Votre rapporteur pour avis avait saisi de cette question, dès 2006, la commissaire européenne chargée de la politique de concurrence, Mme Neelie Kroes, mais s'était vu répondre que cette situation, bien qu'elle mette en évidence un marché ne fonctionnant pas de manière optimale, ne semblait pas tomber sous le coup des interdictions formulées par le droit communautaire.
Pour autant, il n'est pas acceptable que, dans des territoires où le revenu par habitant est sensiblement inférieur à la métropole, le niveau des prix soit, à l'inverse, notablement supérieur.
Aussi votre rapporteur ne peut-il que se féliciter que la commission des finances ait retenu, dans le texte qu'elle a adopté, les dispositions figurant dans sa récente proposition de loi 11 ( * ) tendant à mettre en oeuvre dans les départements d'outre-mer un mécanisme de réglementation des prix de certains produits de première nécessité, après avis de l'Autorité de la concurrence.
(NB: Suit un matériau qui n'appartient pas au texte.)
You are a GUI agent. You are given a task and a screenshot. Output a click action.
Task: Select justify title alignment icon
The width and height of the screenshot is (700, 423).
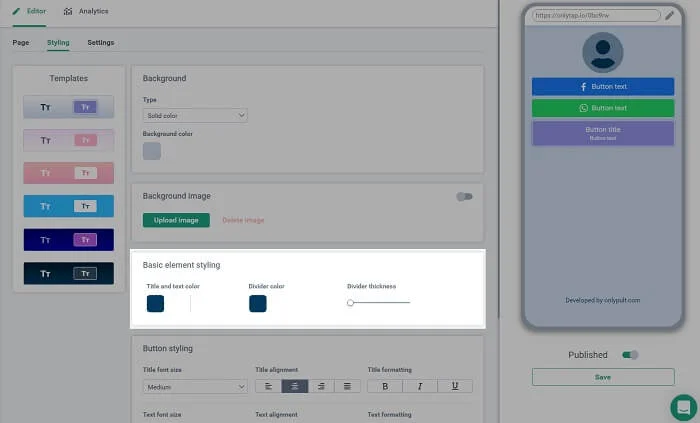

L'article L. 410-2 du code de commerce autorise en effet l'Etat, par décret en Conseil d'Etat, à réglementer les prix dans certaines situations où la concurrence sur les prix est limitée. Telle est bien la situation des collectivités ultramarines.
En réalité, le modèle économique de l'outre-mer souffre non de simples difficultés conjoncturelles, mais bien de problèmes de nature structurelle.
Il est essentiel de s'engager dans une remise à plat de ce modèle économique , laquelle ne pourra intervenir qu'au terme d'un examen approfondi de la situation de l'outre-mer et dans une concertation réelle entre les acteurs économiques, sociaux et politiques locaux. Telle semble être la voie engagée par le Gouvernement avec la mise en place programmée d'états généraux que votre rapporteur pour avis soutient pleinement.
Dans ce contexte, la création également annoncée par le président de la République d'un comité interministériel pour l'outre-mer permettra sans doute d'assurer que l'ensemble des actions de l'Etat en faveur de l'outre-mer seront réévaluées afin de les rendre plus cohérentes et mieux à même d'assurer leur essor dans la République.
Il en est de même de la mission commune d'information sur la situation des départements d'outre-mer que le Sénat a décidé de constituer le 4 mars 2009, qui aura pour objet d'examiner les solutions qui peuvent être apportées en matière économique, sociale et institutionnelle à la crise structurelle que traversent les départements d'outre-mer.
* 10 Voir la question orale de votre rapporteur pour avis au secrétaire d'Etat chargé de l'outre-mer, le 23 janvier 2009, JO Sénat, p. 747.
* 11 Proposition de loi n° 221 (2008-2009) portant encadrement des prix de cent produits de première nécessité dans les départements d'outre-mer.